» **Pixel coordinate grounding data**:

+++

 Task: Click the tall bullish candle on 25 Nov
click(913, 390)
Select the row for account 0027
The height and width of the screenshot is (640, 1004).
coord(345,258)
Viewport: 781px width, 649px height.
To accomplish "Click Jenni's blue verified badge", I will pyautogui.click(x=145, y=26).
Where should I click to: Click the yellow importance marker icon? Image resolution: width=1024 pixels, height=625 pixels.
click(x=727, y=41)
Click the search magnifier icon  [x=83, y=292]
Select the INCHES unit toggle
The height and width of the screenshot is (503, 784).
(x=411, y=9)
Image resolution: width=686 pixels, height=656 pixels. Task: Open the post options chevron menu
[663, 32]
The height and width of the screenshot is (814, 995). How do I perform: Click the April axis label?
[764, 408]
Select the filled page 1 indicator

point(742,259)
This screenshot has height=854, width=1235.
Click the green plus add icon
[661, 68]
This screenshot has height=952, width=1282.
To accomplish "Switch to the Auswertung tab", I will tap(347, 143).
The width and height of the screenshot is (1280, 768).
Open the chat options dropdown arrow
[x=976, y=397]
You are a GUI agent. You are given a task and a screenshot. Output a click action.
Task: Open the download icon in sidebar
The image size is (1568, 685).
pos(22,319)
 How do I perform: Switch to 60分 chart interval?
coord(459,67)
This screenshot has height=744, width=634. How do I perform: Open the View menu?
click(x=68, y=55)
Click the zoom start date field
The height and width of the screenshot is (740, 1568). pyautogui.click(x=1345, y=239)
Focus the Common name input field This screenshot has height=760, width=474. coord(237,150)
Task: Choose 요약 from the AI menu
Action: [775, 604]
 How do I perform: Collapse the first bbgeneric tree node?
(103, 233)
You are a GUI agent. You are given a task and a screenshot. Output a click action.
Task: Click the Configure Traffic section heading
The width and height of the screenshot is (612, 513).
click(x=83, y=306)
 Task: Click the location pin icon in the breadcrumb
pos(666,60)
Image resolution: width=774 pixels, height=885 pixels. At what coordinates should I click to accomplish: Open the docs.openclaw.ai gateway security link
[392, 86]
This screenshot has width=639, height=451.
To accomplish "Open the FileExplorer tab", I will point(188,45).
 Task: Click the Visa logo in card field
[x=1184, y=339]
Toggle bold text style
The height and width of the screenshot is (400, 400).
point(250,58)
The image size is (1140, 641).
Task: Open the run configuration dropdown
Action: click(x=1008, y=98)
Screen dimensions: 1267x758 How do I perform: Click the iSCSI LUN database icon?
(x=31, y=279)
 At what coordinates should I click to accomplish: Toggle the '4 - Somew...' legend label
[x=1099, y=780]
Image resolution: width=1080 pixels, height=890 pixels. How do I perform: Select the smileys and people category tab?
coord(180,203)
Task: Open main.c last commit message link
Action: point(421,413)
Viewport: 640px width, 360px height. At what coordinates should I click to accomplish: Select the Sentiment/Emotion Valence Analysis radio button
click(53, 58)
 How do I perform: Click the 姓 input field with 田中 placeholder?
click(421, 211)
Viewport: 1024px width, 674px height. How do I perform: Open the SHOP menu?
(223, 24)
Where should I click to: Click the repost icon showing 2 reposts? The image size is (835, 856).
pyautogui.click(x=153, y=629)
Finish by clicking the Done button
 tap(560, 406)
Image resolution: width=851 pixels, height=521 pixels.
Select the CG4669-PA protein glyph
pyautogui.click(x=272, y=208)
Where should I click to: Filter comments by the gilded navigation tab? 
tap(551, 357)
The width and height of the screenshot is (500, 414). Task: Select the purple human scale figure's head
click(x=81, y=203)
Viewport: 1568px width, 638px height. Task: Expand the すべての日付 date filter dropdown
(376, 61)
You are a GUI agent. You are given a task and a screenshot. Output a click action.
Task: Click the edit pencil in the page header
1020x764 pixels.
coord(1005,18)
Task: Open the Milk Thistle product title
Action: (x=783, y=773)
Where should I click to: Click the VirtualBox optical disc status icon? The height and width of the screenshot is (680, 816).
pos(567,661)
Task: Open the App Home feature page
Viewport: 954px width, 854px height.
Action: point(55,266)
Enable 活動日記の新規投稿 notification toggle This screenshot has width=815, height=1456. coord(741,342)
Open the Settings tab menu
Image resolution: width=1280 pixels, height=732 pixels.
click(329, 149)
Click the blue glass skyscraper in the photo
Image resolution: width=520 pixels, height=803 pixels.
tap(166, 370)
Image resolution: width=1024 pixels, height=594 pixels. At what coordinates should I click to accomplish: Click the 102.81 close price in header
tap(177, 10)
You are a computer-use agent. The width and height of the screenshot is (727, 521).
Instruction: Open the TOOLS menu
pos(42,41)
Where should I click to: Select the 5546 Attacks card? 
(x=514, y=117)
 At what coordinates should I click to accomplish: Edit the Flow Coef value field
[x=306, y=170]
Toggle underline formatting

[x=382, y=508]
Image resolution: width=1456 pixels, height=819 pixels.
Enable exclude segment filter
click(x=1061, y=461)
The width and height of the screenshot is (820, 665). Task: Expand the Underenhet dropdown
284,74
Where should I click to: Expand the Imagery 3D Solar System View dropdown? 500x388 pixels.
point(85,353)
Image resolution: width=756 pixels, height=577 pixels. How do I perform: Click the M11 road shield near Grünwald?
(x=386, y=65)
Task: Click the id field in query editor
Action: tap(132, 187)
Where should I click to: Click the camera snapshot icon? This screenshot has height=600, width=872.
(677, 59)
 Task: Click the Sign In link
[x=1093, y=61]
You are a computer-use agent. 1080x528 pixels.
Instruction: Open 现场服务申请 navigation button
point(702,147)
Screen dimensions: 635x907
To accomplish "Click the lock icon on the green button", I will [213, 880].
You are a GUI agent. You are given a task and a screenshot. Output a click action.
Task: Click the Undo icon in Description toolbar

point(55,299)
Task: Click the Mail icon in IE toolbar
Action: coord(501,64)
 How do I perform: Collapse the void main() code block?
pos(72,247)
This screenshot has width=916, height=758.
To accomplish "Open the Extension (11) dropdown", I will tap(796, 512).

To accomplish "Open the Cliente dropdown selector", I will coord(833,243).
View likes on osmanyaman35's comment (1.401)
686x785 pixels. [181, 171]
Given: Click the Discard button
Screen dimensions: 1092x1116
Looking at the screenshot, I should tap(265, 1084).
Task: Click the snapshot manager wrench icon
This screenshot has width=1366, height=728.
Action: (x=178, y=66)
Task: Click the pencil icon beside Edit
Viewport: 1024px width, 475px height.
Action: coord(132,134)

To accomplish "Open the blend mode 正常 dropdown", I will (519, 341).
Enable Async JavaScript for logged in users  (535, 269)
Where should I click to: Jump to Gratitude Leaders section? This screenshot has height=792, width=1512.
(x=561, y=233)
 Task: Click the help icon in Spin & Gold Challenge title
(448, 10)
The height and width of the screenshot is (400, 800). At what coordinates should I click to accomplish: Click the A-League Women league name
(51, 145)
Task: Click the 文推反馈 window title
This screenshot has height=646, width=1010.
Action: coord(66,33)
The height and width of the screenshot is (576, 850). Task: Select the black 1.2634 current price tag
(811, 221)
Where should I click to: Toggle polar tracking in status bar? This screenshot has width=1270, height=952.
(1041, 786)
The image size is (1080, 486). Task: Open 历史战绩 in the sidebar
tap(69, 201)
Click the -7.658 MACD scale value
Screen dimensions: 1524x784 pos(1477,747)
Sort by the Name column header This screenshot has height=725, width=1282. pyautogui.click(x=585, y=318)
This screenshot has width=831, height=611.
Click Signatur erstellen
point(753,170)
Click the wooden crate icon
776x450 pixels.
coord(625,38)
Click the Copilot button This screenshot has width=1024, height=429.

+++

» **Aim of the task**: Set down precisely the lines above between the line holding "Select the INCHES unit toggle" and the line holding "Task: Click the Configure", inclusive, and nothing beyond them.

» **Exercise output**:
Select the INCHES unit toggle
The height and width of the screenshot is (503, 784).
(x=411, y=9)
Image resolution: width=686 pixels, height=656 pixels. Task: Open the post options chevron menu
[663, 32]
The height and width of the screenshot is (814, 995). How do I perform: Click the April axis label?
[764, 408]
Select the filled page 1 indicator

point(742,259)
This screenshot has height=854, width=1235.
Click the green plus add icon
[661, 68]
This screenshot has height=952, width=1282.
To accomplish "Switch to the Auswertung tab", I will tap(347, 143).
The width and height of the screenshot is (1280, 768).
Open the chat options dropdown arrow
[x=976, y=397]
You are a GUI agent. You are given a task and a screenshot. Output a click action.
Task: Open the download icon in sidebar
The image size is (1568, 685).
pos(22,319)
 How do I perform: Switch to 60分 chart interval?
coord(459,67)
This screenshot has height=744, width=634. How do I perform: Open the View menu?
click(x=68, y=55)
Click the zoom start date field
The height and width of the screenshot is (740, 1568). pyautogui.click(x=1345, y=239)
Focus the Common name input field This screenshot has height=760, width=474. coord(237,150)
Task: Choose 요약 from the AI menu
Action: [775, 604]
 How do I perform: Collapse the first bbgeneric tree node?
(103, 233)
You are a GUI agent. You are given a task and a screenshot. Output a click action.
Task: Click the Configure Traffic section heading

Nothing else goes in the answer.